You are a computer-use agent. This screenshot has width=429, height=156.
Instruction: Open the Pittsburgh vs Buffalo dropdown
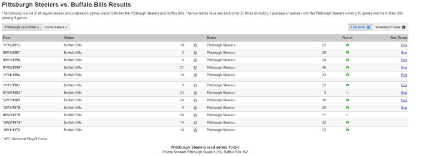pos(22,27)
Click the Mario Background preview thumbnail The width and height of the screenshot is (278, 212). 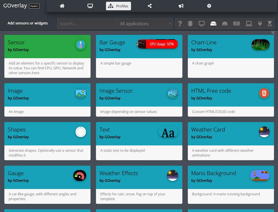click(x=260, y=175)
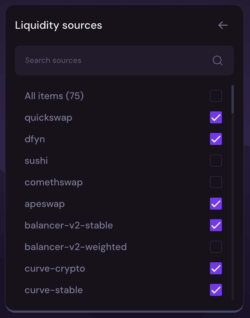Screen dimensions: 250x318
Task: Click the balancer-v2-weighted label
Action: coord(76,247)
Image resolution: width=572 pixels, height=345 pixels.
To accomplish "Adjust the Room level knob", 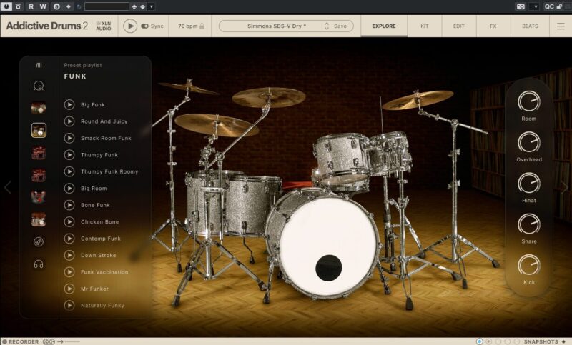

• DIRECTIONS FOR THIS TASK: Retype the line containing "Image resolution: width=572" and all lines after it to the end of the material, exactly as written, leaving out any pictures.

• OUTPUT:
Image resolution: width=572 pixels, height=345 pixels.
To accomplish "Adjust the Room level knob", 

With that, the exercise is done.